We can also go a little further and reuse even more:

personLongName3 :: Predicate Person
personLongName3 = contramap personName strLengthGreaterThanTen -- convert the Person to a String, then pass it to strLengthGreaterThanTen

Laws

Just like Functor has laws, Contravariant also has laws. This is awesome - because laws make our lives easier.

Identity

contramap id == id

Essentially if you do not change the value of a Contravariant functor, you get the same Contravariant functor you started with.

Composition

contramap f . contramap g = contramap (g . f)

If you convert the input to some Contravariant functor by contramaping with function g and then convert its input to some other type by contramaping again with a function f, it’s the same as composing the functions f and g (g . f) and then contramaping once. Notice the order of composition is switched as opposed to when we looked at the Functor laws.

Let’s take Predicate as an example and try out the identity law. The Contravariant instance for Predicate is defined as:

 instance Contravariant Predicate where
   contramap :: (a -> b) -> f b -> f a
   contramap f (Predicate p) = Predicate (p . f)

Given that we have a Predicate Int:

numGreaterThanTen :: Predicate Int
numGreaterThanTen = Predicate (\n -> n > 10)

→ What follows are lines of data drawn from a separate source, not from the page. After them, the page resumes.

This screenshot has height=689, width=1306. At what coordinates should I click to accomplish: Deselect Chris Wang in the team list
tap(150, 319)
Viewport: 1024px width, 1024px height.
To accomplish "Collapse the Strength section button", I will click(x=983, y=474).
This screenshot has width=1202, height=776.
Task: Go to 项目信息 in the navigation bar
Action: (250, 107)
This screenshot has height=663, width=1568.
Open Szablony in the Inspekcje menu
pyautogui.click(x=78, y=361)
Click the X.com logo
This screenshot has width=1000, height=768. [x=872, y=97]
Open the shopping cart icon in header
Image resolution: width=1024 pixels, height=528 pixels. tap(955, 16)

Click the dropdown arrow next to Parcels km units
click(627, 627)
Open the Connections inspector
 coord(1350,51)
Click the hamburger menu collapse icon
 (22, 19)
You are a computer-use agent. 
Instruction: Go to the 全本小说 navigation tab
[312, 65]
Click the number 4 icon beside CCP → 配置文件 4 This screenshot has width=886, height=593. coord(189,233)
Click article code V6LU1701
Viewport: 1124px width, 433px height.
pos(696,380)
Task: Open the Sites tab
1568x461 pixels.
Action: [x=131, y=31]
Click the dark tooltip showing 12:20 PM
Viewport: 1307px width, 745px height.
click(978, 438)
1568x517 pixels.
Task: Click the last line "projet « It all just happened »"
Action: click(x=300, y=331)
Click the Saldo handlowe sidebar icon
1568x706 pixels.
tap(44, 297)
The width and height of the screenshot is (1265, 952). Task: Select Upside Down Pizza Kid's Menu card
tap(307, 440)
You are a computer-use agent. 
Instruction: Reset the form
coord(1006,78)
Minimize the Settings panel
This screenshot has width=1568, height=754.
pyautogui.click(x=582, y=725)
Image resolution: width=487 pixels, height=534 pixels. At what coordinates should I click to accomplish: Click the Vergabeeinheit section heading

Using contramap id on the above:

-- identity law
contramap id numGreaterThanTen == numGreaterThanTen

-- lhs
Predicate (p . f) -- applying contramap
Predicate (p . id) -- expanding f
Predicate (p) -- applying f
Predicate (\n -> n > 10) -- expanding p

-- rhs
numGreaterThanTen
Predicate (\n -> n > 10) -- expanding numGreaterThanTen

-- equality
lhs                      == rhs
Predicate (\n -> n > 10) == Predicate (\n -> n > 10)

Once again using Predicate as an example, let’s explore the compositional law of Contravariant.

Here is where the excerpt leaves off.